Candidate Acknowledgment

"I understand that an investigative consumer report involving information concerning my character, employment history, general reputation, personal habits may be obtained prior to any final offer of employment. Upon timely written request to the human resources department of the company, the nature and scope of the report will be disclosed to me. I authorize the Company to inquire into my educational, professional and past employment history and references as needed to research my qualifications for this position. I hereby give my consent to any former employer to provide employment-related information about me to the Company and will hold the Company and my former employer harmless from any claim made on the basis that such information about me was provided or that any employment decision was made on the basis of such information.

“I certify that the answers given by me in this employment application are true, correct and complete. I agree that the company shall not be liable, in any respect, if my employment is terminated because of misstatements or pertinent omissions made by me in this application.

“In the event of employment, I will comply with all company rules and regulations as established from time to time including the company's substance abuse policy. I am willing to work all assigned overtime or other special work assignments as requested by the company. Furthermore, since the company does not offer contracts of employment (unless signed by Executive), I understand that nothing contained herein is intended to create a contract between the company and me for either employment or the provision of any compensation or benefits. I understand that I have the right to terminate my employment at any time and likewise, the company has the same right.

“I hereby understand and acknowledge that any employment relationship with this Company is of an “At-Will” nature, which means that the Employee may resign at any time and the Employer may discharge Employee at any time, with or without notice, with or without cause.  It is further understood that this “At-Will” employment relationship may not be changed by any written document or by verbal agreement unless such change is specifically acknowledged in writing by an authorized Executive of this Company. I also understand that Avania, LLC. retains the right to amend, modify, add or delete any or all policies or procedures at its sole and absolute discretion.

"If employed, I will be required to provide original documents which verify my identity and right to work in the United States under the Immigration Reform and Control Act (IRCA) of 1986. The document(s) provided will be used for completion of Form I-9.

“During my employment with Avania, LLC. and after my employment ends, I agree not to disclose any confidential or proprietary information regarding operating and trade secrets.
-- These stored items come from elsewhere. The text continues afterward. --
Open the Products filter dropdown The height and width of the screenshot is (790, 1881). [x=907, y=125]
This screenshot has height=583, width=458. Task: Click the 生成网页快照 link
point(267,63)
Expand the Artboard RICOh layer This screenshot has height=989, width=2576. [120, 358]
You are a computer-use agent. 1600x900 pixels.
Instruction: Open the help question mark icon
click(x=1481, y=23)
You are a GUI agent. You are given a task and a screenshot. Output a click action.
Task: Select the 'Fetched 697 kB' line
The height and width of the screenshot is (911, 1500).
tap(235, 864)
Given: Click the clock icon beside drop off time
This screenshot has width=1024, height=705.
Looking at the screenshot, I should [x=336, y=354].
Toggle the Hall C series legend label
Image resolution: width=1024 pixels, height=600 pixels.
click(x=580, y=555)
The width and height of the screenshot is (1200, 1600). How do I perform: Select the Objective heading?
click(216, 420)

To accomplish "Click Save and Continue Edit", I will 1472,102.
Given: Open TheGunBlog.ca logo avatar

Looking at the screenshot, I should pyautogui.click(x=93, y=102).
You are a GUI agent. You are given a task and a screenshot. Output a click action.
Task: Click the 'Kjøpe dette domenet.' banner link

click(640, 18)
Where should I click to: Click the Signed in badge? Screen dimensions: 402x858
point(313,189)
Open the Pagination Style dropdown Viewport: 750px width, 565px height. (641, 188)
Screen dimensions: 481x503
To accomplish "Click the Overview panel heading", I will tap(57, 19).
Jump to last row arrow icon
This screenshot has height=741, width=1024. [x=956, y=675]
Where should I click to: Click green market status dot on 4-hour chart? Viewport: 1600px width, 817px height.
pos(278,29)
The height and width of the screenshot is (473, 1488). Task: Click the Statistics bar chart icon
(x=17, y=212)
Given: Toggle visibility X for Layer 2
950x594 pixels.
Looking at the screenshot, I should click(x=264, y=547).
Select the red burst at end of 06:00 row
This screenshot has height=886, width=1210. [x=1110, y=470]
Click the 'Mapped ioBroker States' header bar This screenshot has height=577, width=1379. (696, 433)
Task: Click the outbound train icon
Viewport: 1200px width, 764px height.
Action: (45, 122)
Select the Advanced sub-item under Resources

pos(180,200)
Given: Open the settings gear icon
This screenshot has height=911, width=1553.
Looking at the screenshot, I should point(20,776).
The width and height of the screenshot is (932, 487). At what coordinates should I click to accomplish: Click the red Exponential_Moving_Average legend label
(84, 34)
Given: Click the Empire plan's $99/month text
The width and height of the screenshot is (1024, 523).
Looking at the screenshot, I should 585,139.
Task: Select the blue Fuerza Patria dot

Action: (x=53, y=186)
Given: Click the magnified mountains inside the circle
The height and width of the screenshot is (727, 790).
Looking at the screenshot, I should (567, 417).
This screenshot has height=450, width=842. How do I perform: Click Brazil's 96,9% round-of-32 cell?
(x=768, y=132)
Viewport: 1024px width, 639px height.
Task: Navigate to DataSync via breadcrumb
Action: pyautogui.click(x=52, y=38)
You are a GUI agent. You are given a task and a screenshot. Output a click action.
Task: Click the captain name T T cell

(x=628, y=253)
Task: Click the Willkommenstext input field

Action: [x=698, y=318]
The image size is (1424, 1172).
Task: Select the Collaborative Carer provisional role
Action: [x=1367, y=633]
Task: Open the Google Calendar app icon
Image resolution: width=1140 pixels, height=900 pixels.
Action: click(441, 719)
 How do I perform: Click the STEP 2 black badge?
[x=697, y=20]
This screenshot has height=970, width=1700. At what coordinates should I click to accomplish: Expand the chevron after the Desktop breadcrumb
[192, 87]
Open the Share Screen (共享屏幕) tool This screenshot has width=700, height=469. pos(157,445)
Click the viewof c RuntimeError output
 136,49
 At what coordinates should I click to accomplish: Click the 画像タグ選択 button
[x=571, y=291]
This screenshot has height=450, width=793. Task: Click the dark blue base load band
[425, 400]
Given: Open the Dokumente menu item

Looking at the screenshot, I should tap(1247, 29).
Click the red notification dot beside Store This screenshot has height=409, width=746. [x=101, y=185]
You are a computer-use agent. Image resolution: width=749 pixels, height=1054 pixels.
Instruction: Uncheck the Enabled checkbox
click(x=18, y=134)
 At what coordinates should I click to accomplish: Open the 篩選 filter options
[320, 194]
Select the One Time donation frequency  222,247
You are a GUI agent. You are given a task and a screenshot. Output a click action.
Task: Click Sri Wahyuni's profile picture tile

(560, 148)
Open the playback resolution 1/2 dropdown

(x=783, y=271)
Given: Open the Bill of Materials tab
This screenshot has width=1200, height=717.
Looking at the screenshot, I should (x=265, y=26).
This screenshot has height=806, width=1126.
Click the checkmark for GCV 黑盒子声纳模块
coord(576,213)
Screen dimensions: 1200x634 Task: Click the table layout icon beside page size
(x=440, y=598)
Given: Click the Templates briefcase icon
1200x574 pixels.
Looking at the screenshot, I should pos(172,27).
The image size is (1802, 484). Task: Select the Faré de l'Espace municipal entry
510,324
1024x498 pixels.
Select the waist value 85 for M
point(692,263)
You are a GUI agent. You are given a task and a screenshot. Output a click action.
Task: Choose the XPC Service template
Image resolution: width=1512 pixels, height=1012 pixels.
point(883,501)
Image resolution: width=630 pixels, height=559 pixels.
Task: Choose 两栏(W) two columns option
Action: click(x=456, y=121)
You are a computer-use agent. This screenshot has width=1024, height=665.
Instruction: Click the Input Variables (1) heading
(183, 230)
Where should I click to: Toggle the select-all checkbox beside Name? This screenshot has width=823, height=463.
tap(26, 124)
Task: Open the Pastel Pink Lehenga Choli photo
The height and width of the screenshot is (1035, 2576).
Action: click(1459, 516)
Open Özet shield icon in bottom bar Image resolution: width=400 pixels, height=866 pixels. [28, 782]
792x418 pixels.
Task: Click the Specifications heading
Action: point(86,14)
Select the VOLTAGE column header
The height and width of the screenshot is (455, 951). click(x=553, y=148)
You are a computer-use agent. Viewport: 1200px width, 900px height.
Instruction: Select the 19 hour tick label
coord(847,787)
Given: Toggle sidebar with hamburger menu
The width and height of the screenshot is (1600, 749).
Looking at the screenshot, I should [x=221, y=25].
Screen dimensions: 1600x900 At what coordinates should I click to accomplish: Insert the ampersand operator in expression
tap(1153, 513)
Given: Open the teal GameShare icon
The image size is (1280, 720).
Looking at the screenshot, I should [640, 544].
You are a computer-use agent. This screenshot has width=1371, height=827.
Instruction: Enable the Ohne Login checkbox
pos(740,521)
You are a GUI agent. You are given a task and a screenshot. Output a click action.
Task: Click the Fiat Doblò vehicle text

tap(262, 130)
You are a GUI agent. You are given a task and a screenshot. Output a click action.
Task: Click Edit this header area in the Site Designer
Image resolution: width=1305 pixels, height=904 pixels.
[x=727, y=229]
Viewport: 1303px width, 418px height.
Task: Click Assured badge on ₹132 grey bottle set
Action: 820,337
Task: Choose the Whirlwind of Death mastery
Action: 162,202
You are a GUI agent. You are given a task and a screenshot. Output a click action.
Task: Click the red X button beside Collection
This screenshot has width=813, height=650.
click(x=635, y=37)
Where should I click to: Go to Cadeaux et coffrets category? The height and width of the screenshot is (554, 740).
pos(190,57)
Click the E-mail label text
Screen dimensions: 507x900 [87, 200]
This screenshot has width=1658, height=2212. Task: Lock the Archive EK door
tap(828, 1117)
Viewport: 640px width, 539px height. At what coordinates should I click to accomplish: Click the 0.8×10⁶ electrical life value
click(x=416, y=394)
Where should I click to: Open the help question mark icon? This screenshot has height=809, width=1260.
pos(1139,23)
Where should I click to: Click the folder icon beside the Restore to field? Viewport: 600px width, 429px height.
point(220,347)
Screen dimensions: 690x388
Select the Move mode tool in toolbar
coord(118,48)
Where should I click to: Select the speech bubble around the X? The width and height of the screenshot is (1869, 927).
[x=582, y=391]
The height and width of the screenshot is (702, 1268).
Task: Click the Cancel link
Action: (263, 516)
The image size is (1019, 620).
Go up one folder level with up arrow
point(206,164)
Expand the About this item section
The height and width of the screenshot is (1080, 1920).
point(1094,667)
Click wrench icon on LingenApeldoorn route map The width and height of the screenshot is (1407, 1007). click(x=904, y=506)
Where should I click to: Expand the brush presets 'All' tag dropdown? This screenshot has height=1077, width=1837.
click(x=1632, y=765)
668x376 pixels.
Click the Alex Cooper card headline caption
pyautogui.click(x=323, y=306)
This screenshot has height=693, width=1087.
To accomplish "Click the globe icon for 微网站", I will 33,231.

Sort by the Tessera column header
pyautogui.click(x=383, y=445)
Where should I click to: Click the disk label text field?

I further agree that with respect to any civil litigation involving Avania, LLC. in which I am a potential witness and which does not involve an actual or potential claim by me personally, I will not discuss the facts of the case with any third parties without first notifying Avania, LLC. or unless a representative or attorney of Avania, LLC. is present. A copy of this form may be used as the original. The use of results from this form and/or tests will be used for prudent employment decisions.

By submitting this application, I acknowledge that I am aware that it is unlawful in Massachusetts to require or administer a lie detector test as a condition of employment or continued employment. An employer who violates this law shall be subject to criminal penalties and civil liability.”

This application is valid for sixty days from the application date unless renewed in person, online or in writing.